In fact, one study found that barrio residents viewed state-guaranteed access to health care as one of the most important features of the country’s democracy. Neoliberalizing health care is also not a viable solution from a policy standpoint. We know that neoliberal health policies result in worse access to health care and worse health outcomes.
The Canary asked if US-backed opposition leader Juan Guaidó would likely pursue the re-neoliberalisation of Venezuela’s economy:
It is unclear whether neoliberal health policies would resurface under an opposition-led government.
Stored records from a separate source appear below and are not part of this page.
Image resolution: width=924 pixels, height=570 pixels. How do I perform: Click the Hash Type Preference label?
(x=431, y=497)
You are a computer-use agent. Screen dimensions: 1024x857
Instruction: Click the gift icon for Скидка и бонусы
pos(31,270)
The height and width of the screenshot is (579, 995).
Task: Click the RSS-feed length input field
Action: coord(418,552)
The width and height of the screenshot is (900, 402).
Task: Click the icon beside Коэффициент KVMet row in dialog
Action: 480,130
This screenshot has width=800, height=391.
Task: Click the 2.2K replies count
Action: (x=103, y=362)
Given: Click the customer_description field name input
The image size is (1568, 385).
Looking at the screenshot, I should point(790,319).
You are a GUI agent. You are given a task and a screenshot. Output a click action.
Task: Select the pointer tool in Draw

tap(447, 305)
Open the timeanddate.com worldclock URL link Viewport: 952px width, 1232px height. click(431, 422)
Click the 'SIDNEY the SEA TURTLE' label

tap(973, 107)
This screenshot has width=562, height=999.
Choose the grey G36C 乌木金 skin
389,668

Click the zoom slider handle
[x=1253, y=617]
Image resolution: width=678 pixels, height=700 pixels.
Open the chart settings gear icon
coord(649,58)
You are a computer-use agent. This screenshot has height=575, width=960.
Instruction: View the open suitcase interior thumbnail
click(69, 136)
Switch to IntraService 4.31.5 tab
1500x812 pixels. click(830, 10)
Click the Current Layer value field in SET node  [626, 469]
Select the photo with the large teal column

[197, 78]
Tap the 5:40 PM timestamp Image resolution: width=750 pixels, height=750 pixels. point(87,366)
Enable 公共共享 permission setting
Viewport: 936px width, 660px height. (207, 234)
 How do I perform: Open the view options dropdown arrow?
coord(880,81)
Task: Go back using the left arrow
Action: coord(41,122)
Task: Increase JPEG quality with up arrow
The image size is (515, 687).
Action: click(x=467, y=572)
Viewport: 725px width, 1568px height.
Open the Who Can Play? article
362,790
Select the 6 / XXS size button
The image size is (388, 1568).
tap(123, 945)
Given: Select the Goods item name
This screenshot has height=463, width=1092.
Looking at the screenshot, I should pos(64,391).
However, Juan Guaidó’s proposed plan for the country involves just that: privatizing and marketizing the provision of social services like health care that people could pay for with an individual account comprising a share of state oil profits. This gives us some sense of what kinds of policies would be on the table if Guaidó’s backers got their way.
Much needed balance
Venezuela’s health system lies at the centre of a wildly politicised debate about the presence of a ‘humanitarian crisis‘ in the country. This debate, in turn, functions to justify possible ‘humanitarian intervention’ in the country.
The discussion, consequently, often loses balance about a health system that, like many others, is cast with complexities and contradictions. By talking to experts like Martínez and Cooper, however, we can form a clearer picture of what’s really going on in Venezuela’s health service.